Print each entry verbatim.

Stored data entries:
_ _ _ _ _

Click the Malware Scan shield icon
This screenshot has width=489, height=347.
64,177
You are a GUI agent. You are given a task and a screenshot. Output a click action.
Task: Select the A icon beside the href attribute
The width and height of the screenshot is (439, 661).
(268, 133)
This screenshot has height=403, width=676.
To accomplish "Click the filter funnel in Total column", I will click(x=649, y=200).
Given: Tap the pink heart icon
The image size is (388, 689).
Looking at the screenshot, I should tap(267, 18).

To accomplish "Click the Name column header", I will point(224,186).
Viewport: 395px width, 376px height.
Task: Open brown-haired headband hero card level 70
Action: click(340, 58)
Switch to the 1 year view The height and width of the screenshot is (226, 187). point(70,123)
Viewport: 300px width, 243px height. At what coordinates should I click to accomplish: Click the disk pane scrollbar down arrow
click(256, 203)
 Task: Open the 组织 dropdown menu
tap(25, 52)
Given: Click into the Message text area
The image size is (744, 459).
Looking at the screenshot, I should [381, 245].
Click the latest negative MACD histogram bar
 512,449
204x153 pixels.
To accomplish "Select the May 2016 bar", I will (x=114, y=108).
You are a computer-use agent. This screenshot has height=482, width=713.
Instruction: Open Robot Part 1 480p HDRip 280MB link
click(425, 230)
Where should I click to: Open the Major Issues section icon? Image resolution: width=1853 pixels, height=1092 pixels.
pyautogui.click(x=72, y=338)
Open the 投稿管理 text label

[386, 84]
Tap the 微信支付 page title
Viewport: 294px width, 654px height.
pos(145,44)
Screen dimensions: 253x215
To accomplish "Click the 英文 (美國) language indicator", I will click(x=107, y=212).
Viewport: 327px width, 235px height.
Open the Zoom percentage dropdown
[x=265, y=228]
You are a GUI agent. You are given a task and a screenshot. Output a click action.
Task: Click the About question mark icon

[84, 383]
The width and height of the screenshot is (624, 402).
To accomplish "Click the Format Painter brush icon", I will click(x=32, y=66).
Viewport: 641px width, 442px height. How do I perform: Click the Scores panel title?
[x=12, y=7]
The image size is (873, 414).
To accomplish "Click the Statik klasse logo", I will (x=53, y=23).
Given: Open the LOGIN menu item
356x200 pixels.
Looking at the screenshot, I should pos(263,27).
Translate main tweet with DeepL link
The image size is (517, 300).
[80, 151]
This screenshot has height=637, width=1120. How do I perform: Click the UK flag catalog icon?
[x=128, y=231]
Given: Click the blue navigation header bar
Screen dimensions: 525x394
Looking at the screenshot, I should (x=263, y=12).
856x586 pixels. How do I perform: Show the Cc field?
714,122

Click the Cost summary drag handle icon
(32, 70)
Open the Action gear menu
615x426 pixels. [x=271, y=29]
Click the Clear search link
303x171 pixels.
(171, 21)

_ _ _ _ _

-- Exercise response --
Click the Malware Scan shield icon
This screenshot has width=489, height=347.
64,177
You are a GUI agent. You are given a task and a screenshot. Output a click action.
Task: Select the A icon beside the href attribute
The width and height of the screenshot is (439, 661).
(268, 133)
This screenshot has height=403, width=676.
To accomplish "Click the filter funnel in Total column", I will click(x=649, y=200).
Given: Tap the pink heart icon
The image size is (388, 689).
Looking at the screenshot, I should tap(267, 18).

To accomplish "Click the Name column header", I will point(224,186).
Viewport: 395px width, 376px height.
Task: Open brown-haired headband hero card level 70
Action: click(340, 58)
Switch to the 1 year view The height and width of the screenshot is (226, 187). point(70,123)
Viewport: 300px width, 243px height. At what coordinates should I click to accomplish: Click the disk pane scrollbar down arrow
click(256, 203)
 Task: Open the 组织 dropdown menu
tap(25, 52)
Given: Click into the Message text area
The image size is (744, 459).
Looking at the screenshot, I should [381, 245].
Click the latest negative MACD histogram bar
 512,449
204x153 pixels.
To accomplish "Select the May 2016 bar", I will (x=114, y=108).
You are a computer-use agent. This screenshot has height=482, width=713.
Instruction: Open Robot Part 1 480p HDRip 280MB link
click(425, 230)
Where should I click to: Open the Major Issues section icon? Image resolution: width=1853 pixels, height=1092 pixels.
pyautogui.click(x=72, y=338)
Open the 投稿管理 text label

[386, 84]
Tap the 微信支付 page title
Viewport: 294px width, 654px height.
pos(145,44)
Screen dimensions: 253x215
To accomplish "Click the 英文 (美國) language indicator", I will click(x=107, y=212).
Viewport: 327px width, 235px height.
Open the Zoom percentage dropdown
[x=265, y=228]
You are a GUI agent. You are given a task and a screenshot. Output a click action.
Task: Click the About question mark icon

[84, 383]
The width and height of the screenshot is (624, 402).
To accomplish "Click the Format Painter brush icon", I will click(x=32, y=66).
Viewport: 641px width, 442px height. How do I perform: Click the Scores panel title?
[x=12, y=7]
The image size is (873, 414).
To accomplish "Click the Statik klasse logo", I will (x=53, y=23).
Given: Open the LOGIN menu item
356x200 pixels.
Looking at the screenshot, I should pos(263,27).
Translate main tweet with DeepL link
The image size is (517, 300).
[80, 151]
This screenshot has height=637, width=1120. How do I perform: Click the UK flag catalog icon?
[x=128, y=231]
Given: Click the blue navigation header bar
Screen dimensions: 525x394
Looking at the screenshot, I should (x=263, y=12).
856x586 pixels. How do I perform: Show the Cc field?
714,122

Click the Cost summary drag handle icon
(32, 70)
Open the Action gear menu
615x426 pixels. [x=271, y=29]
Click the Clear search link
303x171 pixels.
(171, 21)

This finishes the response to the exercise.